# Iquitos: Mural



## CessTenn (Jul 10, 2006)

Por poco y pensaba que las ultimas fotos eran de Iquitos (todo esta en español) Estan buenos los grafittis


----------



## Libidito (Aug 5, 2005)

Great¡¡¡¡¡¡¡¡¡¡¡¡¡¡¡


----------



## Canelita (Jul 15, 2007)

GatoNegro, qué bonita tu recopilación de murales por acanga, y debe ser por la gran tradición muralista de los mexicanos (como Orozco, Rivera, Siqueiros) que tengamos tantos murales en Los Ángeles. Y ésos sí que son obras de arte, no las cochinadas que hacen los pandilleros de miércoles...aargh! <(


----------



## GatoNegro (Feb 17, 2005)

CessTenn said:


> (todo esta en español)


Así es Los Angeles, si no está en castellano, estará en chino, farsi, amárico, ruso, armenio, coreano, tailandés, etcétera, y de vez en cuando, inglés.



Canelita said:


> debe ser por la gran tradición muralista de los mexicanos (como Orozco, Rivera, Siqueiros) que tengamos tantos murales en Los Ángeles


En parte sí, acordémonos que al principio de los años 30, Siqueiros fue invitado a pintar un mural precisamente en el barrio más antiguo de la ciudad, Olvera Street. Pero Tropical America, un mural que muestra a un indígena bajo 'el yugo del imperialismo capitalista' (según la visión del artista) fue demasiado controversial para la clase política y empresarial (léase anglo) de la época, y se mandó cubrir en blanco.

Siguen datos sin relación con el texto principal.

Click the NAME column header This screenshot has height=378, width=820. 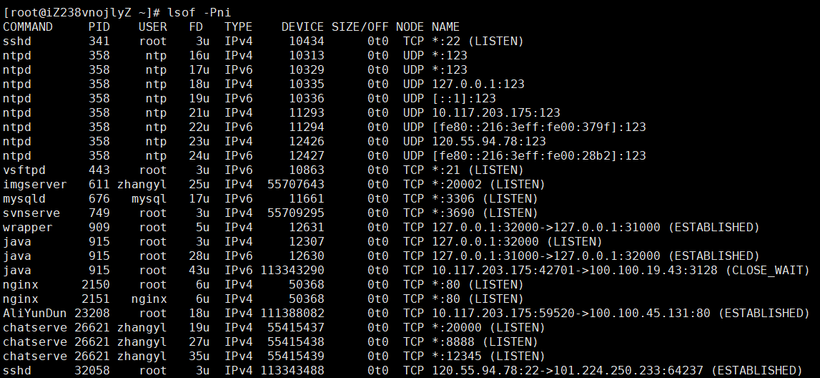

Tropical America por David Alfaro Siqueiros, Italian Hall, Olvera Street (1932)










Aquí se ve cómo se cubría el mural de blanco, felizmente ya está restaurado.










Por supuesto que hay algo de la gran tradición mexicana que influye la cantidad de murales que tenemos en Los Angeles, pero más allá de éso, creo que existen dos factores mayores: el primero es el clima seco y semiárido que tenemos que ayuda a preservar la pintura aún expuesta al intemperie. Segundo, es la influencia de la gran Judy Baca, catedrática de arte en la UCLA, que en los años 70 fundó el Social and Public Art Resource Center, precisamente con la visión de llenar la ciudad con innumerables murales de contenido sociopolítico, pintados sobre todo por jóvenes. Su magnum opus fue The Great Wall of Los Angeles, que todavía se conserva en parte. Es a partir de los 70 que realmente comenzó el boom de los murales en la ciudad, que luego se mezcló (y se revolcó) con el boom del graffiti art de los 80 para adelante. (Aunque concuerdo contigo que entre un 'graffiti artist' y un 'tagger' común y corriente, hay un gran diferencia...pero tengo que reconocer que grandes graffiti artists también comenzaron como simples 'taggers'.)

Judy Baca










Pero, disculpa, no quería cambiar el tema.


----------